Our detailed Insight summarising the proposed changes in the new Code is here. From a remuneration perspective, the proposed changes largely reflect the recommendations set out in the government’s response to last year’s Green Paper and include the following:

  • Extension of LTIP vesting periods: A new Provision has been included extending the vesting and holding period for shares granted or other forms of long-term incentives, in normal periods, from at least three years to at least five years.
  • Mandatory formula override: A new Provision has been included requiring that remuneration schemes and policies should provide boards with discretion to override formulaic outcomes.
  • Expanded role of remuneration committee in workforce pay: The revised Code includes a Provision that remuneration committees should take responsibility for oversight of company remuneration and workforce policies and practices. Remuneration committees should demonstrate how company policies and practices incorporate Code recommendations, including a requirement for companies to explain what workforce engagement has taken place, and how executive remuneration aligns with wider company pay policy.

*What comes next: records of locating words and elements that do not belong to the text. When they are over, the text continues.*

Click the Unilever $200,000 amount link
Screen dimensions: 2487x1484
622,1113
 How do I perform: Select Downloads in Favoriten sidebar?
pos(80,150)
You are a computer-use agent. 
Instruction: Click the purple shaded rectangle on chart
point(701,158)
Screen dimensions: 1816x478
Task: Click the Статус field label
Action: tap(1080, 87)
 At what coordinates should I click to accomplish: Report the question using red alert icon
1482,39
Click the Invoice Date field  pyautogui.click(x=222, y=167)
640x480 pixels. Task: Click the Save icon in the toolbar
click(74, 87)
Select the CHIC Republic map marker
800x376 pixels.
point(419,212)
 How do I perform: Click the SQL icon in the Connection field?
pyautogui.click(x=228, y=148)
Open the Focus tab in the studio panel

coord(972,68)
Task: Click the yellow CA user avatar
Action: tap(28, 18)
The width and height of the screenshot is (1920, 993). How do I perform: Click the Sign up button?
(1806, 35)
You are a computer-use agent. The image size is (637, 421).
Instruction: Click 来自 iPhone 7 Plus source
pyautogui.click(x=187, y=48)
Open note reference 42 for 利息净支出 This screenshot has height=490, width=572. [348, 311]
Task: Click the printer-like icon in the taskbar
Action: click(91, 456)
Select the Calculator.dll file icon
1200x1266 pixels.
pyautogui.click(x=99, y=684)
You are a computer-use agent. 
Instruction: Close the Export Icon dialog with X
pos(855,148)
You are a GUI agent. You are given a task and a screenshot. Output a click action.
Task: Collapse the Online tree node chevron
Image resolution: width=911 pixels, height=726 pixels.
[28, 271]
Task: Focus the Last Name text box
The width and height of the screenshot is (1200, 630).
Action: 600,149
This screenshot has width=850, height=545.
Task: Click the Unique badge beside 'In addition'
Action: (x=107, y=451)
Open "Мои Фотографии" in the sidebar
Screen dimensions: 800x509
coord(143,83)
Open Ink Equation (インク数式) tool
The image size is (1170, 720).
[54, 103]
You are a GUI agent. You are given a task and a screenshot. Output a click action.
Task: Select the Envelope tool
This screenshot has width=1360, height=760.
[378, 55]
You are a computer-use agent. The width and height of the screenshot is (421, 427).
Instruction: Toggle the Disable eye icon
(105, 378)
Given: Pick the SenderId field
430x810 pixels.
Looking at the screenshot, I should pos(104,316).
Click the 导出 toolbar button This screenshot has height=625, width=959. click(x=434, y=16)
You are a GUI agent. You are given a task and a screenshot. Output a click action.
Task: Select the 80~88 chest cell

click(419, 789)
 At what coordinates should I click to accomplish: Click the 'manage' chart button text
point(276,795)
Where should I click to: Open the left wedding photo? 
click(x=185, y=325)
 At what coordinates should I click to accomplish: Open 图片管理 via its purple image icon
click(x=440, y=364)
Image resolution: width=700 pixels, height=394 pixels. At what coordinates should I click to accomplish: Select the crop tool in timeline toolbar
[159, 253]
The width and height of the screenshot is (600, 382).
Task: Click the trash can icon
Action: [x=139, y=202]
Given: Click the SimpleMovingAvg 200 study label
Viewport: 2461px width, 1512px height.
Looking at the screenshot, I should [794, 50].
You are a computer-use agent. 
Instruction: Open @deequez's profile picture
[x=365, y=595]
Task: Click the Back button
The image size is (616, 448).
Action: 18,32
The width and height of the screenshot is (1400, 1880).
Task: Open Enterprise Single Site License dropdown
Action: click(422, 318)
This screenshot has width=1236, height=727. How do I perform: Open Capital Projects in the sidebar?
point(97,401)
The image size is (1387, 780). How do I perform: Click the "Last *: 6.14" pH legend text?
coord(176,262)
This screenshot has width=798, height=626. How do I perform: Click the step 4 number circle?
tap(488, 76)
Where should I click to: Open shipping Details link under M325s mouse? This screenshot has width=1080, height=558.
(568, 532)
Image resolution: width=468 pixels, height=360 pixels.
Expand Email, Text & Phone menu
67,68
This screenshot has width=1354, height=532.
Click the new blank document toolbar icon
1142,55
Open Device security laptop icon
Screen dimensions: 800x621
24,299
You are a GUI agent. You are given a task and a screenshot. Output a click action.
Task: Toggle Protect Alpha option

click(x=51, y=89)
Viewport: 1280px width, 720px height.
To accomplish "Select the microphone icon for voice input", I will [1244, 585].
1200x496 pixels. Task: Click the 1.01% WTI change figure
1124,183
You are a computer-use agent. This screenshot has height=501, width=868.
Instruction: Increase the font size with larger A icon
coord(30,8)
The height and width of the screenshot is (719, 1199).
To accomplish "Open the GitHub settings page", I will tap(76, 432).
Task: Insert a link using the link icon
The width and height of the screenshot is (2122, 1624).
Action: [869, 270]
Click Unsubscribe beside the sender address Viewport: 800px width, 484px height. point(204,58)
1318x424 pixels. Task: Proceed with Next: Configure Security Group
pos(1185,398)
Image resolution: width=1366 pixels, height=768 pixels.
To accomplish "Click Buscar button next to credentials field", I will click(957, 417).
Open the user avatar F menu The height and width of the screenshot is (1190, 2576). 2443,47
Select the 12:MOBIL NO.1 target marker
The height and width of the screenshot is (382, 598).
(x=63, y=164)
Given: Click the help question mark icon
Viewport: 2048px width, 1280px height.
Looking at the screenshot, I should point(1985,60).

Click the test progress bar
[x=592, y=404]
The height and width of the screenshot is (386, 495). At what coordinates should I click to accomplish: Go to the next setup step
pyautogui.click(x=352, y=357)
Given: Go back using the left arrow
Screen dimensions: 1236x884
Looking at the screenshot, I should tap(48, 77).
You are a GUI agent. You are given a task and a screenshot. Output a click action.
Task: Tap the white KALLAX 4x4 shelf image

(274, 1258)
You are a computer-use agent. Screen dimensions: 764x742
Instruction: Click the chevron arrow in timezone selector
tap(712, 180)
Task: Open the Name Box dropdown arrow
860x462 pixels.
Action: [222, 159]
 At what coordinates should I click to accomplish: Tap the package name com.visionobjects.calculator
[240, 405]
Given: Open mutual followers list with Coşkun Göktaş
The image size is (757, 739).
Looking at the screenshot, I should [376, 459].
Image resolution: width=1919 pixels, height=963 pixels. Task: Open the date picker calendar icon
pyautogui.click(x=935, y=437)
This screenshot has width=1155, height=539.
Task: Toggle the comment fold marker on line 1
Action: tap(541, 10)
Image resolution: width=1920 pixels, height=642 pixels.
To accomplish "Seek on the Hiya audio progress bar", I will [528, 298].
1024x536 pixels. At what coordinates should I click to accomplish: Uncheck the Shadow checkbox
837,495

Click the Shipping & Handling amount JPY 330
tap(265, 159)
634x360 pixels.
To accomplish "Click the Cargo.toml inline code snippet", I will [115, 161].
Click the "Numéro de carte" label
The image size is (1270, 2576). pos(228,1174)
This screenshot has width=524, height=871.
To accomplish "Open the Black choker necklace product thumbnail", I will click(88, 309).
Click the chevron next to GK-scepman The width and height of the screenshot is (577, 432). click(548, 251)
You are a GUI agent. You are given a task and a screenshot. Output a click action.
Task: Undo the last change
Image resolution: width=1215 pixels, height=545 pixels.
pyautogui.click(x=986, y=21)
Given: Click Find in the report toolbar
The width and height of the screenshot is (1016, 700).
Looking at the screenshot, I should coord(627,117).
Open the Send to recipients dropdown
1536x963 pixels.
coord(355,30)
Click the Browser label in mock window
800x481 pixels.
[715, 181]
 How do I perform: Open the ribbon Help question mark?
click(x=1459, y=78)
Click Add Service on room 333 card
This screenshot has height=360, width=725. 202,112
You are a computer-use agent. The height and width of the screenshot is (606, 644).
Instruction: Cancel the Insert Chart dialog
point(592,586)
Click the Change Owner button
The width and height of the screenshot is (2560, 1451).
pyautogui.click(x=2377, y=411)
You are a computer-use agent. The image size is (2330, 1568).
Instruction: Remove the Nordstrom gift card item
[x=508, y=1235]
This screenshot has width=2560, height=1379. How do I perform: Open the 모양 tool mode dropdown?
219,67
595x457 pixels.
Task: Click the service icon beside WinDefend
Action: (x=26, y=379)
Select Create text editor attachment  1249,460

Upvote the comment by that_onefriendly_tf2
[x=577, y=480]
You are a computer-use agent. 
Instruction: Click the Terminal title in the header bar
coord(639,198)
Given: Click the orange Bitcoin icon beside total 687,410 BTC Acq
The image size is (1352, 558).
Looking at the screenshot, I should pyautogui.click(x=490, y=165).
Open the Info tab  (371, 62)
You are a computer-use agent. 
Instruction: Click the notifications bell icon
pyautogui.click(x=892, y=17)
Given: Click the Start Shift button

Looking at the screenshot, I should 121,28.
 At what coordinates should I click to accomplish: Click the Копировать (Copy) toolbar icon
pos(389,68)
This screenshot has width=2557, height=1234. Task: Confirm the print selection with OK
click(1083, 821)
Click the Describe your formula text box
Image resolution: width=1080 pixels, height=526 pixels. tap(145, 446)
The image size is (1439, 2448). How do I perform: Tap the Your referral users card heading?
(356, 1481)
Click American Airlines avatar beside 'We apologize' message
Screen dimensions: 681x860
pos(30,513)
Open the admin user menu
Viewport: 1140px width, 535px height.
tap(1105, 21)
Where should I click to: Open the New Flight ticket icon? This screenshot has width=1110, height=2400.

Other proposed changes relevant to executive pay include the following:

  • Workforce representation: A specific mechanism to enhance the voice of the workforce – a key recommendation of the response to the Green Paper – was for companies to adopt, on a comply or explain basis, an employee consultation mechanism. All three government proposals have been reflected in the revised Code, to give companies the flexibility to choose the mechanism most suitable for them. These are:
    • a director appointed from the workforce;
    • a formal workforce advisory panel; or
    • a designated non-executive director.

The FRC’s use of the term “workforce” (rather than “employees” as used in the Green Paper) is intended to capture developments in the gig economy, and includes contractors and agency workers.

  • Addressing adverse shareholder votes: New Provisions require that where more than 20% of votes have been cast against a resolution:
    • the company should explain, when announcing voting results, the actions it intends to take to consult shareholders in order to understand the reasons behind the result;
    • the company should publish an update no later than six months after the vote; and
    • a final summary should be provided in the annual report, or in the explanatory notes to resolutions at the next meeting, on the impact the feedback has had on the decisions of the board and any actions or resolutions now proposed as a result.

Whilst the Green Paper focused on shareholder votes against director remuneration resolutions, the Code proposals (and the related public register maintained by the Investment Association – see further below) relate to votes against any resolution proposed at a general meeting.

Following the consultation, which closes on 28 February 2018, the FRC intends to publish a new Code in mid-2018, with the revised code applying to financial years commencing on or after 1 January 2019.